▶ [待析文本]

——————————

I/O Bound：计算机在对硬盘进行读写操作时，会受到磁盘读写速度的限制，当然网络IO也同样可以被归为此类。

除了这两个，还有Memory Bound和Cache Bound，不再一一介绍。

编程时，面对不同的任务，有不同的限制，所以要采取不同的策略。

比如，计算数据时，我们面对的是CPU运算速度的限制，现在电脑都是多核心，一个不够，上两个。

如果是网络请求，磁盘读写，则可以使用多线程的形式，在等待IO时候，进行其他的任务。

使用requests下载图片

import requests

def download_image(image_url, path_name):
    r = requests.get(image_url)
    with open(f'./pictures/{path_name}.png', 'wb') as image_file:
        image_file.write(r.content)
    print(f'image_{path_name} is downloaded!')

逻辑很简单，获取指定的图片url，下载到pictures文件夹下。

单线程下载

下载网络图片属于IO密集型任务，单线程下载，很慢很慢，其中一大部分都在等待网络请求的延迟，就好比做菜，只有单个煤气灶，菜只能一个一个烧，等上一个结束了，下一个才能开始。

代码：

import requests
import time
import threading
import concurrent.futures

# unsplash是一个壁纸网站，这是作为示例的一些图片URL
image_urls = [
    'https://images.unsplash.com/photo-1562887284-8ba6b7c90fd8?ixlib=rb-1.2.1&ixid=eyJhcHBfaWQiOjEyMDd9&auto=format&fit=crop&w=2000&q=8',
    'https://images.unsplash.com/photo-1586971934493-d6829d89393c?ixlib=rb-1.2.1&auto=format&fit=crop&w=675&q=80',
    'https://images.unsplash.com/photo-1586897456860-f5b8454e69d4?ixlib=rb-1.2.1&ixid=eyJhcHBfaWQiOjEyMDd9&auto=format&fit=crop&w=334&q=80',
    'https://images.unsplash.com/photo-1586912597722-f4f14ed28572?ixlib=rb-1.2.1&auto=format&fit=crop&w=334&q=80',
    'https://images.unsplash.com/photo-1586902279529-18f29e8bc12c?ixlib=rb-1.2.1&ixid=eyJhcHBfaWQiOjEyMDd9&auto=format&fit=crop&w=1050&q=80',
    'https://images.unsplash.com/photo-1586919821724-78540b8f04db?ixlib=rb-1.2.1&ixid=eyJhcHBfaWQiOjEyMDd9&auto=format&fit=crop&w=1050&q=80',
    'https://images.unsplash.com/photo-1586917049301-c804fb01f961?ixlib=rb-1.2.1&ixid=eyJhcHBfaWQiOjEyMDd9&auto=format&fit=crop&w=333&q=80',
    'https://images.unsplash.com/photo-1586920257793-de7b5c89036b?ixlib=rb-1.2.1&ixid=eyJhcHBfaWQiOjEyMDd9&auto=format&fit=crop&w=334&q=80',
    'https://images.unsplash.com/photo-1586880344885-dd80bdec31ce?ixlib=rb-1.2.1&ixid=eyJhcHBfaWQiOjEyMDd9&auto=format&fit=crop&w=334&q=80',
    'https://images.unsplash.com/photo-1586915039812-277dcd0a01ed?ixlib=rb-1.2.1&auto=format&fit=crop&w=700&q=80',
    'https://images.unsplash.com/photo-1586901140882-2788c4eb9056?ixlib=rb-1.2.1&auto=format&fit=crop&w=1067&q=80',
    'https://images.unsplash.com/photo-1558980664-3a031cf67ea8?ixlib=rb-1.2.1&ixid=eyJhcHBfaWQiOjEyMDd9&auto=format&fit=crop&w=1050&q=80',
    'https://images.unsplash.com/photo-1586909165450-c601cd788f3c?ixlib=rb-1.2.1&auto=format&fit=crop&w=323&q=80',
    'https://images.unsplash.com/photo-1586951900615-7439de3e65cf?ixlib=rb-1.2.1&ixid=eyJhcHBfaWQiOjEyMDd9&auto=format&fit=crop&w=334&q=80',
]


def download_image(image_url, path_name):
    r = requests.get(image_url)

——————————

▶ [练习题目]
a – 请原样返回待析文本中从“如果是网络请求，磁盘读写，则”到“image_file.write(r.content)”的那一段。
b – 在关于用多线程下载图片的待析文本中，单线程下载被比作什么情形？

▶ [所给材料]
——————————

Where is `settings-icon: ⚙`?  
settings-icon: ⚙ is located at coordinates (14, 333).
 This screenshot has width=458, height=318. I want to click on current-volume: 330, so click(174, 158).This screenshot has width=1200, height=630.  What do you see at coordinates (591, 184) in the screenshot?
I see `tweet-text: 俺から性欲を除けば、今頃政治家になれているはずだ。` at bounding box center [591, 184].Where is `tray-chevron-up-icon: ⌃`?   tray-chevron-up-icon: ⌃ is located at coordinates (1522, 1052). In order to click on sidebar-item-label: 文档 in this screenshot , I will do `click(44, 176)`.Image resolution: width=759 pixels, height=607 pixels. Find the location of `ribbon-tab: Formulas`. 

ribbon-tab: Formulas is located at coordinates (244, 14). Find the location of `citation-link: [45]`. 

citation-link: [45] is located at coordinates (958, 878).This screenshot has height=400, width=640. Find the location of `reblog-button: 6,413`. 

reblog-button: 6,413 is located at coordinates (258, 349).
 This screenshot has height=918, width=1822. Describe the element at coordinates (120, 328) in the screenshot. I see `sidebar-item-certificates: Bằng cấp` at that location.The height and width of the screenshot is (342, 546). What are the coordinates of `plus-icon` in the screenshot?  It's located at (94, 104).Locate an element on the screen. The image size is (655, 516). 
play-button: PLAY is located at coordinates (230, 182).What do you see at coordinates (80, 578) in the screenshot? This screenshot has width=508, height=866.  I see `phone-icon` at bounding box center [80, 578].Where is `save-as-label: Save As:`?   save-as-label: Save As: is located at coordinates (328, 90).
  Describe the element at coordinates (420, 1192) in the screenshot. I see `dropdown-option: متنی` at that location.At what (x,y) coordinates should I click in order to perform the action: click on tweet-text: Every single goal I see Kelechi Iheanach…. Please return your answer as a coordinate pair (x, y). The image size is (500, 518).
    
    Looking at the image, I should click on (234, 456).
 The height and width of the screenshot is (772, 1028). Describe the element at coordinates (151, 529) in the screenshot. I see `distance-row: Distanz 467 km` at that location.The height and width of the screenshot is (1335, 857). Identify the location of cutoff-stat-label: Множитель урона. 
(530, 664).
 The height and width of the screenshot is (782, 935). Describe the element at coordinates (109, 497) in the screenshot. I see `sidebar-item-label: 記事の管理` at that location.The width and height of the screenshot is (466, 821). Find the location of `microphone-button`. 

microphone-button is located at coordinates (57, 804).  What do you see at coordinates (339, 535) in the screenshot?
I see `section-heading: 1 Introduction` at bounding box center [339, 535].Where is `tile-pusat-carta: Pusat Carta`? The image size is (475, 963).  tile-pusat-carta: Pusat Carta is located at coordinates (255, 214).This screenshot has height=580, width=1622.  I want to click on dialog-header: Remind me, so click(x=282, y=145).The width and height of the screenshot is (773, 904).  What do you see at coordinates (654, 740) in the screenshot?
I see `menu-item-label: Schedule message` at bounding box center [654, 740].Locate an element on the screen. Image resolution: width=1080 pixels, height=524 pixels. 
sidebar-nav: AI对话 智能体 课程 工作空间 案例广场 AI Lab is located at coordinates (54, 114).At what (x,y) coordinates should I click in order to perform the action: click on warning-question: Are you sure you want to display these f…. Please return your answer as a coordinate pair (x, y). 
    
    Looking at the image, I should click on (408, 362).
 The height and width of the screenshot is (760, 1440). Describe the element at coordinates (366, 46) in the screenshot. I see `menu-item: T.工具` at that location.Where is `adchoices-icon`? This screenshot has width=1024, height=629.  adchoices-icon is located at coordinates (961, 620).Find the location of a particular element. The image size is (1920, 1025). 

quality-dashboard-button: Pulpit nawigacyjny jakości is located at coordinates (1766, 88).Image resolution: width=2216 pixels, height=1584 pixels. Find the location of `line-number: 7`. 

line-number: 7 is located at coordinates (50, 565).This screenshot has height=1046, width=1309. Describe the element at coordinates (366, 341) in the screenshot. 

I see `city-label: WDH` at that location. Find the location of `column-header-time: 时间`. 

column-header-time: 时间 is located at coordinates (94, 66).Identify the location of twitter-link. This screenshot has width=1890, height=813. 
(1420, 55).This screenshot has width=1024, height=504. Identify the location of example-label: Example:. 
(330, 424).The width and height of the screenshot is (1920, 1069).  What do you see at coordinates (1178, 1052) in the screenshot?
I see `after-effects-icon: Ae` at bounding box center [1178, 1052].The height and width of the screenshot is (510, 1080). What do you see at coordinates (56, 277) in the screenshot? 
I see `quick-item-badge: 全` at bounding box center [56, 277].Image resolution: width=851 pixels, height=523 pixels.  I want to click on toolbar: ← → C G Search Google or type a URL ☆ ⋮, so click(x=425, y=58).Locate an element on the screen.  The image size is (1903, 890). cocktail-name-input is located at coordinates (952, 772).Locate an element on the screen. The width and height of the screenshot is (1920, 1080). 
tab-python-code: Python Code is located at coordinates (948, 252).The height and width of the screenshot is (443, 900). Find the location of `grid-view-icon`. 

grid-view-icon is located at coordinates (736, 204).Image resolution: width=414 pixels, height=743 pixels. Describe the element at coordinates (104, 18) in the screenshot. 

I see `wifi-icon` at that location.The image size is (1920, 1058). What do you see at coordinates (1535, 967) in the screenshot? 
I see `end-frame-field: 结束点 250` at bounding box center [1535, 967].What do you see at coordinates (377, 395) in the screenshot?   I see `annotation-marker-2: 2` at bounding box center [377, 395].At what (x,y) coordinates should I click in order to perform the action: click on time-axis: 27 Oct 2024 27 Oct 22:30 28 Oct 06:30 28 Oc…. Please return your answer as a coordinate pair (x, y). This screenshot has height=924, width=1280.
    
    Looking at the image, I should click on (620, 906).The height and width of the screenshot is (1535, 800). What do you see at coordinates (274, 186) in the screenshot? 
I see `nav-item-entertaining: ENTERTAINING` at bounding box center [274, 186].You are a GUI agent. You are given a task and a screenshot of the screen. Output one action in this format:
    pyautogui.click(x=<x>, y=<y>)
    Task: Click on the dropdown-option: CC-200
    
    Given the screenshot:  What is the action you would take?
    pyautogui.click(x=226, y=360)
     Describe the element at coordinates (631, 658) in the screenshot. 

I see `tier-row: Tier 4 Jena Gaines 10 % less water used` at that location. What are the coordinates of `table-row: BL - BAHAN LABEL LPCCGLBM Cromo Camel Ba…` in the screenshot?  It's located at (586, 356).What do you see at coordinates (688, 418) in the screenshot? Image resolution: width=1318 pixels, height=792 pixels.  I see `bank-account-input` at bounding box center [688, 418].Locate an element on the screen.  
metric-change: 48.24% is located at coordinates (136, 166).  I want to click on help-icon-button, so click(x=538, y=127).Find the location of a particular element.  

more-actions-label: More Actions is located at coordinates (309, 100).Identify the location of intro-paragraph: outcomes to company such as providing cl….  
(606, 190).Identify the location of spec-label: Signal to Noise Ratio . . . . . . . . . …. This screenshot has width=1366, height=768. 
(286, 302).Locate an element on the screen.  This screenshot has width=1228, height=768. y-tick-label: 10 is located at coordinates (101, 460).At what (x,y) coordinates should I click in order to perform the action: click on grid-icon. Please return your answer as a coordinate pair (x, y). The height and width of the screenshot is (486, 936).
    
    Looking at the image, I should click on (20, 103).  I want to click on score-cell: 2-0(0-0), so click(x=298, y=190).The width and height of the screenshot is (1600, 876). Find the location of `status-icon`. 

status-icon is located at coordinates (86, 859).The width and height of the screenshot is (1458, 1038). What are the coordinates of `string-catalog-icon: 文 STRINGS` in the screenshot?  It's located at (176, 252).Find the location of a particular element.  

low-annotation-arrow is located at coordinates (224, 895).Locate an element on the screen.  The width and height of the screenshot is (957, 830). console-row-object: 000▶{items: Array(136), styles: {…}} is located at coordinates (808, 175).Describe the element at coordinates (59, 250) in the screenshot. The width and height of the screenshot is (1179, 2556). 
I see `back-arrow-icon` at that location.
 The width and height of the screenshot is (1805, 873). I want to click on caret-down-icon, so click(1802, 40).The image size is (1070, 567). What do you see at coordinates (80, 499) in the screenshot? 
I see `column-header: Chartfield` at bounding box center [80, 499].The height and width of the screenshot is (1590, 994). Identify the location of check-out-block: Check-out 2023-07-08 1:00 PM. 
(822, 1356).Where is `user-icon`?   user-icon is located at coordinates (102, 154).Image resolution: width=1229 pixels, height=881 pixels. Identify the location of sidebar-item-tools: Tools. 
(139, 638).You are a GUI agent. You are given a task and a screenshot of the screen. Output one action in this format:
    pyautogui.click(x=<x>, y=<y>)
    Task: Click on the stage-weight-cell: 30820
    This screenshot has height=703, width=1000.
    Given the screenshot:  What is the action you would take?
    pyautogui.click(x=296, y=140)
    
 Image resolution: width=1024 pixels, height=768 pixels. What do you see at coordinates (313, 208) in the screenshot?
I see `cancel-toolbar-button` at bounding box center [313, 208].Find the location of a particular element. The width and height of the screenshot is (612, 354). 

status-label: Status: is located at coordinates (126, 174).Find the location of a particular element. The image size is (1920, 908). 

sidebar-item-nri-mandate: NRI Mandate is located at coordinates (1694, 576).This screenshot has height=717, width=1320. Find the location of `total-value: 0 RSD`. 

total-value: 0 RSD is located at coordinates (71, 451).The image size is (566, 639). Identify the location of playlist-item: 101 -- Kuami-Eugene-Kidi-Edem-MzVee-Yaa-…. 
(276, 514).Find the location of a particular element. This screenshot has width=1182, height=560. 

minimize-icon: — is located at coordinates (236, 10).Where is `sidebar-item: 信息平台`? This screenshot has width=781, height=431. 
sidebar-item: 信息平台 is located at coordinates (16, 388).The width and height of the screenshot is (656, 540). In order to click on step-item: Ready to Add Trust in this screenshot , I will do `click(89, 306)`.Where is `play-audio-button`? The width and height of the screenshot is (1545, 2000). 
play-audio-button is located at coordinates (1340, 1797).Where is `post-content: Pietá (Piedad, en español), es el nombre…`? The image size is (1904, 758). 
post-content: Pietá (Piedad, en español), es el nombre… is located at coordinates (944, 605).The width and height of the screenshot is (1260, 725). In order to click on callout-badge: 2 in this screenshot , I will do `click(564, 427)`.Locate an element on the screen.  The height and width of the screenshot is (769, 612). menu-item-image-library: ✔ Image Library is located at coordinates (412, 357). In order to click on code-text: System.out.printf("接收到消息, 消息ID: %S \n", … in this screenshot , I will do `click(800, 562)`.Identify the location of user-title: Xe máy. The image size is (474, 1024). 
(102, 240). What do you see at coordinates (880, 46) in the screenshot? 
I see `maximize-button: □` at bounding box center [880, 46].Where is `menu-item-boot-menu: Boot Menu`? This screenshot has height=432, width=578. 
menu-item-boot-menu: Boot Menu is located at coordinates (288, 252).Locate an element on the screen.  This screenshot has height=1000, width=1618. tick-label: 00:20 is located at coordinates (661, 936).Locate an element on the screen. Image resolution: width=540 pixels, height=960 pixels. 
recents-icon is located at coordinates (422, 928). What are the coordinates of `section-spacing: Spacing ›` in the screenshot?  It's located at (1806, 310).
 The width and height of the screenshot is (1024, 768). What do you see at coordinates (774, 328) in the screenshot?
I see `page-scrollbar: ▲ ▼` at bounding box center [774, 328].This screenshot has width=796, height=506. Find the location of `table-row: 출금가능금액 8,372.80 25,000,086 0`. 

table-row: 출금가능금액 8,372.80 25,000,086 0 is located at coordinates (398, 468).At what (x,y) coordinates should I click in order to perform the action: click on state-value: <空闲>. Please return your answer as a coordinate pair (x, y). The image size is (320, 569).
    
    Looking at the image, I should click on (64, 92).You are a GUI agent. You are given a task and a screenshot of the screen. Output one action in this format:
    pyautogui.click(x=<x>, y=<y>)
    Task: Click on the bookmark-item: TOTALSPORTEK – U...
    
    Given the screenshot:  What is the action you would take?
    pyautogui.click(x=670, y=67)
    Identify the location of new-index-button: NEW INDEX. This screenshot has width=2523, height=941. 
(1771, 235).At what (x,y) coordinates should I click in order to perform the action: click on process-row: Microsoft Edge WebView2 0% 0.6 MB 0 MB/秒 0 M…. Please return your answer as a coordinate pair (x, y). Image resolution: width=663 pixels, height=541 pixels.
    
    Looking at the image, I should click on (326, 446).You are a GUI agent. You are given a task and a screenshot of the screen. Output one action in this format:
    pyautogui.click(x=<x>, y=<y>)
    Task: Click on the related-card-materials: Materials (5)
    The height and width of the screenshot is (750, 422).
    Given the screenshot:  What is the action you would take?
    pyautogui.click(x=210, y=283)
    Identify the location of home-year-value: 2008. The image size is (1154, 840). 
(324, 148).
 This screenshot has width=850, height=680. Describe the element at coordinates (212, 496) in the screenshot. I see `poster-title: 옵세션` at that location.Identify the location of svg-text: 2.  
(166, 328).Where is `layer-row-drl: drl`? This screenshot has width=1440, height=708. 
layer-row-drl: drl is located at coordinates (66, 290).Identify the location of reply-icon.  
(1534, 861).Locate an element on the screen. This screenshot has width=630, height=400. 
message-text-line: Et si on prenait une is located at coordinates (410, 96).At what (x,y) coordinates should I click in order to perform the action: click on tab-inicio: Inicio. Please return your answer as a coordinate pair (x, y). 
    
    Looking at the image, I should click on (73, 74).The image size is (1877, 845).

——————————

▶ [分题解答]
a –
如果是网络请求，磁盘读写，则可以使用多线程的形式，在等待IO时候，进行其他的任务。

使用requests下载图片

import requests

def download_image(image_url, path_name):
    r = requests.get(image_url)
    with open(f'./pictures/{path_name}.png', 'wb') as image_file:
        image_file.write(r.content)

b – 被比作做菜时只有单个煤气灶，菜只能一个一个烧，上一个结束了下一个才能开始。